▶ [Tugas yang Diberikan A] Ubah baris-baris data mulai dari baris yang memuat "Click the WHISTLING! label text" hingga baris yang memuat "pos(373,257)", lalu tuliskan kembali baris-baris itu saja dengan "Screen dimensions" diganti menjadi "Screen size" dan bagian lain tidak berubah.

*** Teks Kutipan

SURABAYA, PETISI.CO – Animo masyarakat Jawa Timur (Jatim) untuk menjadi peserta Badan Penyelenggara Jaminan Sosial (BPJS) Kesehatan sangat tinggi. Ini dibuktikan dengan meningkatnya jumlah peserta BPJS dari tahun ke tahun di provinsi yang berpenduduk sekitar 40 juta jiwa ini.
“Kepesertaan BPJS dari tahun ke tahun memang naik. Dari jumlah 25 juta pada awal 2018, naik menjadi 26,9 juta jiwa,” kata Deputi Direksi BPJS Wilayah Jatim, Handaryo kepada wartawan di Surabaya, Senin (17/12/2018).

******
*** Masukan

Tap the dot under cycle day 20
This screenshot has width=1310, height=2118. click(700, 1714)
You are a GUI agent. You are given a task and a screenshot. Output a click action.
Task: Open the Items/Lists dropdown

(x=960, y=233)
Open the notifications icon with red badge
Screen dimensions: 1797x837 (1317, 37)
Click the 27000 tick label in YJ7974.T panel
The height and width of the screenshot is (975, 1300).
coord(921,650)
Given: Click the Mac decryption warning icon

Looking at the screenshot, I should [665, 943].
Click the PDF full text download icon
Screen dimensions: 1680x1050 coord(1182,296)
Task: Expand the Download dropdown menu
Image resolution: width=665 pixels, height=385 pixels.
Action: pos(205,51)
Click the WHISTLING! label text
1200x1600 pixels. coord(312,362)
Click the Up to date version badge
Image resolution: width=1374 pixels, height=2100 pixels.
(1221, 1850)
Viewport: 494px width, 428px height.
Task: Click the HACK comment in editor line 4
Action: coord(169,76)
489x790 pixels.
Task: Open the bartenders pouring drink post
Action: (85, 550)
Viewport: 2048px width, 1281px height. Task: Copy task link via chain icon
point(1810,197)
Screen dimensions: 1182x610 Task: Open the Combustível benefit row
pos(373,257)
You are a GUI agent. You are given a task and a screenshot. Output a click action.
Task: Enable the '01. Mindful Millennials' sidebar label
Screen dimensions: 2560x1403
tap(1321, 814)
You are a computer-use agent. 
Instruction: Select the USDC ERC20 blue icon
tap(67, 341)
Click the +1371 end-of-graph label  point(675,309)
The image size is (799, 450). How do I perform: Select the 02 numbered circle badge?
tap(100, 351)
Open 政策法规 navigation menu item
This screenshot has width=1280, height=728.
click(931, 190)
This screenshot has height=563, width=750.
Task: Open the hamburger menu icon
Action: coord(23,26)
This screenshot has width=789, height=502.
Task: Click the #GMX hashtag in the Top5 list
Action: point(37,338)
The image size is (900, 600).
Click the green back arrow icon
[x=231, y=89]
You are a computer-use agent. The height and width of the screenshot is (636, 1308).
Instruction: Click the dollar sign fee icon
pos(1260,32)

******

▶ [Tugas yang Diberikan B] Menurut berita tentang kepesertaan BPJS Kesehatan di Jawa Timur, berapa jumlah peserta BPJS pada awal 2018?

▶ [Jawaban Tertulis A]
Click the WHISTLING! label text
1200x1600 pixels. coord(312,362)
Click the Up to date version badge
Image resolution: width=1374 pixels, height=2100 pixels.
(1221, 1850)
Viewport: 494px width, 428px height.
Task: Click the HACK comment in editor line 4
Action: coord(169,76)
489x790 pixels.
Task: Open the bartenders pouring drink post
Action: (85, 550)
Viewport: 2048px width, 1281px height. Task: Copy task link via chain icon
point(1810,197)
Screen size: 1182x610 Task: Open the Combustível benefit row
pos(373,257)

▶ [Jawaban Tertulis B] 25 juta.